Description of the task:
Could you reproduce every line of the records below word for word, leaving out the pictures?
** start **
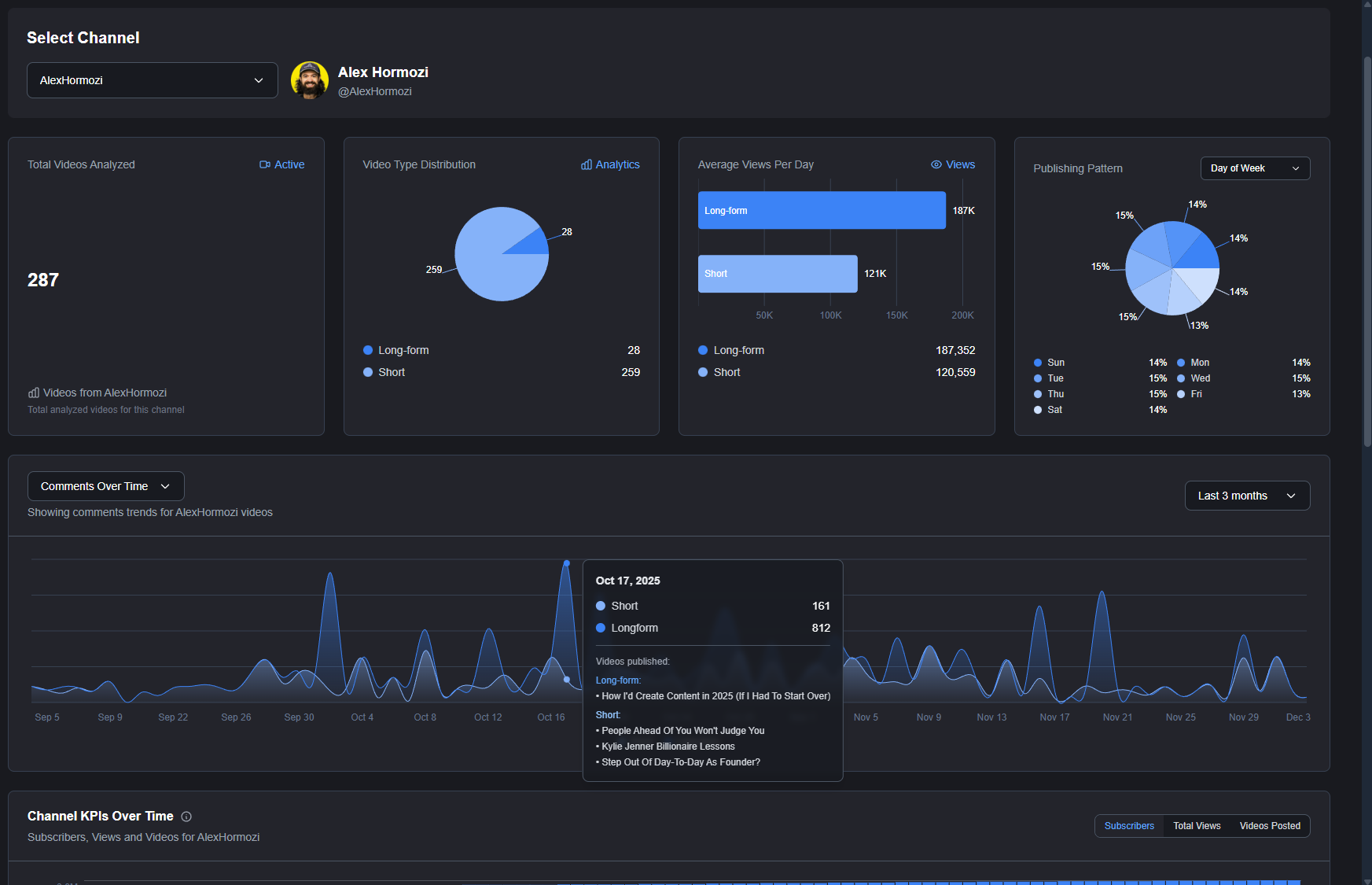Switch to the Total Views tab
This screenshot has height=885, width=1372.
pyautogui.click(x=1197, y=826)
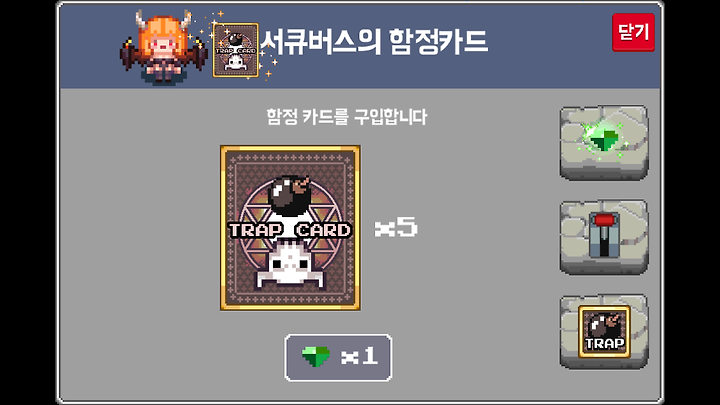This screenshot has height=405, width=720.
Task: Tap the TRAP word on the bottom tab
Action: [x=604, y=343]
** end **
Reply:
Switch to the Total Views tab
This screenshot has height=885, width=1372.
pyautogui.click(x=1197, y=826)
This screenshot has height=405, width=720.
Task: Tap the TRAP word on the bottom tab
Action: [x=604, y=343]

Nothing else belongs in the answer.